Per i turisti è una pacchia. Selfie, foto, piedi nudi nell’acqua, addirittura bambini che simulano i giochi da piscina e nuotano. L’acqua alta che arriva d’agosto è evento inconsueto, a suo modo un’attrattiva in più per Venezia. Sabato 7 agosto, il livello annunciato a 105 centimetri sul medio mare, in realtà si è fermato appena sotto il metro. Il fenomeno è durato dalle 21.30 alle 22.30, ma è stato sufficiente perché il 5 per cento della città finisse in ammollo. La sera precedente si era arrivati a 90 centimetri. In quel ventesimo del centro storico allagato con una quota di un metro c’è sempre piazza San Marco, che è uno dei punti più bassi della città. Lo testimoniano i video girati dai turisti che hanno accolto con curiosità il salire della marea. Ripercorrendo le statistiche dei precedenti, negli ultimi dieci anni l’acqua alta di un metro si è verificata in agosto soltanto quattro volte: il 30 agosto dello scorso anno, nel luglio 2014, e due volte a giugno, nel 2020 e nel 2016 (con un record di 117 centimetri). L’estate è da sempre un periodo che non crea problemi ai veneziani, ma ci sono le eccezioni come questa.

Massimo Milanese, direttore del Caffè Lavena che si trova in piazza, a poche decine di metri dalla Basilica, ha dichiarato: “Ormai il meteo è un po’ pazzo e per questo inaffidabile. Noi siamo nell’ala più delicata della piazza, facilmente esposti all’acqua alta. Il 6 agosto abbiamo montato le paratie per salvarci e abbiamo chiuso in anticipo, smontando il plateatico prima che arrivasse la massima. Il 7 agosto, nonostante sia sabato e ci sia un po’ di movimento, abbiamo chiuso alle 21.30. Siamo diventati un acquapark, con i turisti attratti dalle pozzanghere sotto il campanile e dagli zampilli d’acqua dai tombini. Giocano e ci saltano come fossero alle giostre”.

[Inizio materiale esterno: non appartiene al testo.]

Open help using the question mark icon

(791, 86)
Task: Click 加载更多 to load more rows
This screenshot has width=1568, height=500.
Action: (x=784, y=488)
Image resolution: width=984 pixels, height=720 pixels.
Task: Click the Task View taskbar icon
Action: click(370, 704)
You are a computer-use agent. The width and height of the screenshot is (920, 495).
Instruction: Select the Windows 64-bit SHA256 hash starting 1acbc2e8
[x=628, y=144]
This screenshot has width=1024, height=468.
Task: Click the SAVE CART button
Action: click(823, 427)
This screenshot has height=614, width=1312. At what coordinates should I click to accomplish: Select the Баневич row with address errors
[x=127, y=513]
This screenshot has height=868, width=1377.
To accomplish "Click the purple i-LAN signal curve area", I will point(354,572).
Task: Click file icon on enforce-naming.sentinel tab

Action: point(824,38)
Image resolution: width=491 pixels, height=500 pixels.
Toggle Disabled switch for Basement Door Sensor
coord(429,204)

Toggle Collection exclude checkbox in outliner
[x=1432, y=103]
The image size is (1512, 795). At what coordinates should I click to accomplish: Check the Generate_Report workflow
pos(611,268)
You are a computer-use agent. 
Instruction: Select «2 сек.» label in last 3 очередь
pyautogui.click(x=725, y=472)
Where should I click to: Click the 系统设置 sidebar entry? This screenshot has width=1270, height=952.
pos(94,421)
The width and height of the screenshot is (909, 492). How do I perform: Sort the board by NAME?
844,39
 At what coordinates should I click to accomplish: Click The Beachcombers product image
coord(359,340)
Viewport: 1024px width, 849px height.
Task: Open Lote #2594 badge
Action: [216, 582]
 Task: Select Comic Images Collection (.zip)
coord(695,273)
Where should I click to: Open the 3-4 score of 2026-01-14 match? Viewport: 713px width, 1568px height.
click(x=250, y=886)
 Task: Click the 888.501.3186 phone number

A soffrire in modo particolare è la Basilica di San Marco. I pavimenti con gli splendidi mosaici hanno all’incirca 900 anni, sono delicatissimi e soffrono il salso dell’acqua di mare. La costruzione della chiesa attuale cominciò nel 1063, con il doge Domenico Cantarini. La consacrazione avvenne nel 1094. Le decorazioni a mosaici dorati hanno richiesto un secolo di lavoro e furono quasi completati alla fine del XII secolo. Il nartece che si trova sul fronte della Basilica e che è uno dei punti che si allaga per primo, fu costruito alla metà del Duecento.

San Marco è indifesa dalle acque alte. Fino a 88 centimetri funziona un sistema interno di canali, valvole e pompe, che impedisce la risalita dai canali. Ma oltre quella quota l’acqua comincia ad entrare dalla Piazza. Ed è quello che è avvenuto anche il 6 e 7 agosto, ma per la mezzanotte dell’8 agosto si prevede di arrivare ancora a 90 centimetri. “La situazione è drammatica – ha dichiarato il primo procuratore di San Marco, Carlo Alberto Tesserin – e adesso l’acqua alta arriva anche d’estate. È da tre anni che abbiamo presentato il progetto, bastano tre milioni di euro, ma è tutto bloccato: è una situazione kafkiana, per essere buoni”.